[DATASET]

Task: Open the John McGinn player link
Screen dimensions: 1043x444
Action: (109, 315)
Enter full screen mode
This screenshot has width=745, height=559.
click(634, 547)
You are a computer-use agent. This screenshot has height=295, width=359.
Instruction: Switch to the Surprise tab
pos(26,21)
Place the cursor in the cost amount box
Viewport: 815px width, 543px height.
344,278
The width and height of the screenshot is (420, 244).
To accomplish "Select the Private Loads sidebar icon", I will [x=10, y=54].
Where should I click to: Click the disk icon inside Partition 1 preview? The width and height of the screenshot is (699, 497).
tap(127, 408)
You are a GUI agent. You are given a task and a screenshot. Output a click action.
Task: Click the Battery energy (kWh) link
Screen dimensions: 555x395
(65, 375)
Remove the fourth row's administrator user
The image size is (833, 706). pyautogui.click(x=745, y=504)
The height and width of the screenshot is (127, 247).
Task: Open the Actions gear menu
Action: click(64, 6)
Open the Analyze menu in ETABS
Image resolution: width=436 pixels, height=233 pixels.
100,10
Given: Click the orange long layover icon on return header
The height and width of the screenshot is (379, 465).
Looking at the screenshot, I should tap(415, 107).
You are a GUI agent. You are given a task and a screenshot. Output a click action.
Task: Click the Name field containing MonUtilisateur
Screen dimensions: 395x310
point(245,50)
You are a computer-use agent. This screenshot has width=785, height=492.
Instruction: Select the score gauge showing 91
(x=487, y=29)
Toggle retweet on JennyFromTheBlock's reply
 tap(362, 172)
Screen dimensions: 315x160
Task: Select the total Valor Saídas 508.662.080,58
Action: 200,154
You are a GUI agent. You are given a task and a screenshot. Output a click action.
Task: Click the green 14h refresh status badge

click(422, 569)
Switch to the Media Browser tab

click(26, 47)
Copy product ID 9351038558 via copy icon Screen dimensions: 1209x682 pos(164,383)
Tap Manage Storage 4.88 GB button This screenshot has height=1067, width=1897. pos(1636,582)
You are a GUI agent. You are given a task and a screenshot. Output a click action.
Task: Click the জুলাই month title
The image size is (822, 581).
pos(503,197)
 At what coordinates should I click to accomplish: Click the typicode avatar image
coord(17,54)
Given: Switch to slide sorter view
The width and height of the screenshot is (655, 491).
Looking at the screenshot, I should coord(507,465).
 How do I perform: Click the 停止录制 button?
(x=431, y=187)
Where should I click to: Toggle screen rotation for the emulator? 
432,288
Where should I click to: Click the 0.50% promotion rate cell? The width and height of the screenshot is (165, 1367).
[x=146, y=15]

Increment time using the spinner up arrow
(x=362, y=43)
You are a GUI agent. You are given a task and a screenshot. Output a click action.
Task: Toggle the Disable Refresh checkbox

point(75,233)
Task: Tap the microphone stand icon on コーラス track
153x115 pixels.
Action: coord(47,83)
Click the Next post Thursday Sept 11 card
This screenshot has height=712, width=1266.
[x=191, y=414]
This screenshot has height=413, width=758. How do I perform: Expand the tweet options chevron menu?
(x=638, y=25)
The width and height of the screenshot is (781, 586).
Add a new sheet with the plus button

[/DATASET]

▶ [ACTION ITEM]: Write out exactly those lines running from the line with "This screenshot has height=712, width=1266." to the end of the data above, the first and last included.

▶ [ANSWER TO THIS PROBLEM]:
This screenshot has height=712, width=1266.
[x=191, y=414]
This screenshot has height=413, width=758. How do I perform: Expand the tweet options chevron menu?
(x=638, y=25)
The width and height of the screenshot is (781, 586).
Add a new sheet with the plus button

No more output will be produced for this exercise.